→ Aim of the task
Only the records, repeated exactly, should make up the response.

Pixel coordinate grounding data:
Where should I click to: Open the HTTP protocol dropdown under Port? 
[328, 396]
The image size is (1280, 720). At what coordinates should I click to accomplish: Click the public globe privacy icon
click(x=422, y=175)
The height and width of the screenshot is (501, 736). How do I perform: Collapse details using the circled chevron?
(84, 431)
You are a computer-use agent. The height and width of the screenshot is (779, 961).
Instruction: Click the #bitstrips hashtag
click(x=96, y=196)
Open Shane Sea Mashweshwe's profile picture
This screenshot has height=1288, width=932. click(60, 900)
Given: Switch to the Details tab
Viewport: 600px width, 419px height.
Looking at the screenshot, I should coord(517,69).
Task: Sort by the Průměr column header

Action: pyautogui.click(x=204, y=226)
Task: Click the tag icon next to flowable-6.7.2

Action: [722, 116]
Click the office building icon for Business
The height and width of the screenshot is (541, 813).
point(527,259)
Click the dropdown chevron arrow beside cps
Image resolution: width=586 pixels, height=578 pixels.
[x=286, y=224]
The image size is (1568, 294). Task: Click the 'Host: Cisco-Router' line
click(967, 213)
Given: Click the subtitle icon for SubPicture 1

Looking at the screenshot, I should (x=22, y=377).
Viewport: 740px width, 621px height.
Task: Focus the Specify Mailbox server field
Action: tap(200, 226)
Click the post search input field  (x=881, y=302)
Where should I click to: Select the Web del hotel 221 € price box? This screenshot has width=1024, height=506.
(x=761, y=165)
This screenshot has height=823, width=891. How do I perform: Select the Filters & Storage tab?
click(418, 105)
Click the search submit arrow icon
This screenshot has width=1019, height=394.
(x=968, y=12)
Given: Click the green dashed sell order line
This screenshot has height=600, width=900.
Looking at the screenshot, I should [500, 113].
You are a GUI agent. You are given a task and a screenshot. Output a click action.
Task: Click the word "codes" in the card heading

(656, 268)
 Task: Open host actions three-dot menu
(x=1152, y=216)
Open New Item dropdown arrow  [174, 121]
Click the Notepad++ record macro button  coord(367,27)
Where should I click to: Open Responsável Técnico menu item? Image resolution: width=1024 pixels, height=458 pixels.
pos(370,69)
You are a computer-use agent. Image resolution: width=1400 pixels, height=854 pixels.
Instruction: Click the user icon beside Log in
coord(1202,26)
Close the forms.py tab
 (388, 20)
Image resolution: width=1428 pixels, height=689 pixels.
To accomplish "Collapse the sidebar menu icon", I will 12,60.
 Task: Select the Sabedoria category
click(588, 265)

→ Exercise result
Where should I click to: Open the HTTP protocol dropdown under Port? 
[328, 396]
The image size is (1280, 720). At what coordinates should I click to accomplish: Click the public globe privacy icon
click(x=422, y=175)
The height and width of the screenshot is (501, 736). How do I perform: Collapse details using the circled chevron?
(84, 431)
You are a computer-use agent. The height and width of the screenshot is (779, 961).
Instruction: Click the #bitstrips hashtag
click(x=96, y=196)
Open Shane Sea Mashweshwe's profile picture
This screenshot has height=1288, width=932. click(60, 900)
Given: Switch to the Details tab
Viewport: 600px width, 419px height.
Looking at the screenshot, I should coord(517,69).
Task: Sort by the Průměr column header

Action: pyautogui.click(x=204, y=226)
Task: Click the tag icon next to flowable-6.7.2

Action: [722, 116]
Click the office building icon for Business
The height and width of the screenshot is (541, 813).
point(527,259)
Click the dropdown chevron arrow beside cps
Image resolution: width=586 pixels, height=578 pixels.
[x=286, y=224]
The image size is (1568, 294). Task: Click the 'Host: Cisco-Router' line
click(967, 213)
Given: Click the subtitle icon for SubPicture 1

Looking at the screenshot, I should (x=22, y=377).
Viewport: 740px width, 621px height.
Task: Focus the Specify Mailbox server field
Action: tap(200, 226)
Click the post search input field  (x=881, y=302)
Where should I click to: Select the Web del hotel 221 € price box? This screenshot has width=1024, height=506.
(x=761, y=165)
This screenshot has height=823, width=891. How do I perform: Select the Filters & Storage tab?
click(418, 105)
Click the search submit arrow icon
This screenshot has width=1019, height=394.
(x=968, y=12)
Given: Click the green dashed sell order line
This screenshot has height=600, width=900.
Looking at the screenshot, I should [500, 113].
You are a GUI agent. You are given a task and a screenshot. Output a click action.
Task: Click the word "codes" in the card heading

(656, 268)
 Task: Open host actions three-dot menu
(x=1152, y=216)
Open New Item dropdown arrow  [174, 121]
Click the Notepad++ record macro button  coord(367,27)
Where should I click to: Open Responsável Técnico menu item? Image resolution: width=1024 pixels, height=458 pixels.
pos(370,69)
You are a computer-use agent. Image resolution: width=1400 pixels, height=854 pixels.
Instruction: Click the user icon beside Log in
coord(1202,26)
Close the forms.py tab
 (388, 20)
Image resolution: width=1428 pixels, height=689 pixels.
To accomplish "Collapse the sidebar menu icon", I will 12,60.
 Task: Select the Sabedoria category
click(588, 265)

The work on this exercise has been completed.